As at February 28, 2023, included in accounts payable and accrued liabilities is $27,218 (August 31, 2022 - $13,111) payable to a Company related to the Chief Science Officer for consulting fees. The amount is unsecured, non-interest bearing and due on demand.
As at February 28, 2023, included in accounts payable and accrued liabilities is $8,844 (August 31, 2022 - $10,763) payable to a Company related to the Chief Financial Officer for professional fees. The amount is unsecured, non-interest bearing and due on demand.
As at February 28, 2023, included in accounts payable and accrued liabilities is $109,640 (August 31, 2022 - $55,229) payable to directors for director fees. The amounts are unsecured, non-interest bearing and due on demand.
17. SUBSEQUENT EVENTS
On April 14, 2023, the Company issued 2,166,000 common shares to directors as settlement of accounts payable of $108,300.
On April 17, 2023, the Company completed the acquisition of 100% of Altemia. Pursuant to a share purchase agreement (the “Agreement”), Altemia shareholders will receive an aggregate of 76,000,000 common shares of Lobe. All Lobe Shares to be issued will be subject to contractual restrictions on transfer, pursuant to which 25% of the Lobe Shares issued will be transferable on the closing of the Transaction and further 25% on delivery of inventory to a Lobe designated storage facility; 25% on the first commercial sale allowing the trademark validation; and 25% on successful completion of SAN100 tech transfer documentation (batch records for R&D batch) and samples of SAN100 are delivered to Lobe.

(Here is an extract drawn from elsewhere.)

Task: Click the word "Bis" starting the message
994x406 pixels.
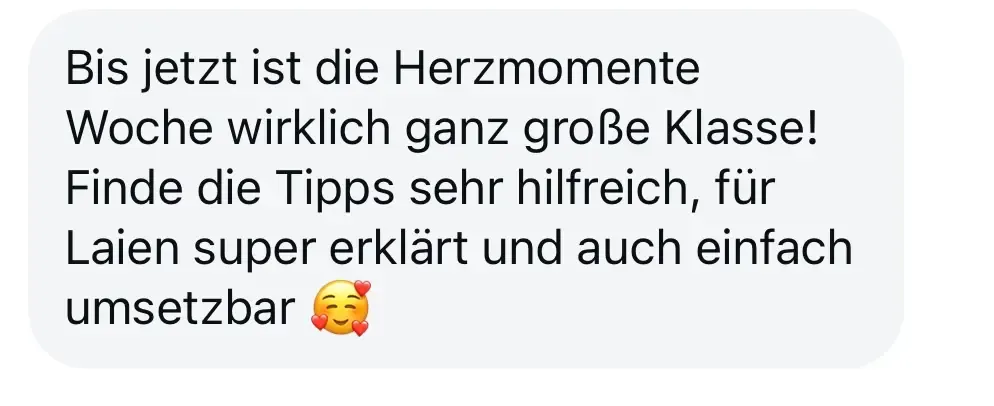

Lobe will pay a tiered royalty of up to 10% on annual net sales of $125,000,000 or more and issue 3,000,000 warrants upon the first achievement of $20,000,000 in annual sales. The transaction provides a 5% payment on the net sales revenue received for the sale of a pediatric priority review voucher for the approval of our SCD prescription drug for the pediatric orphan indication.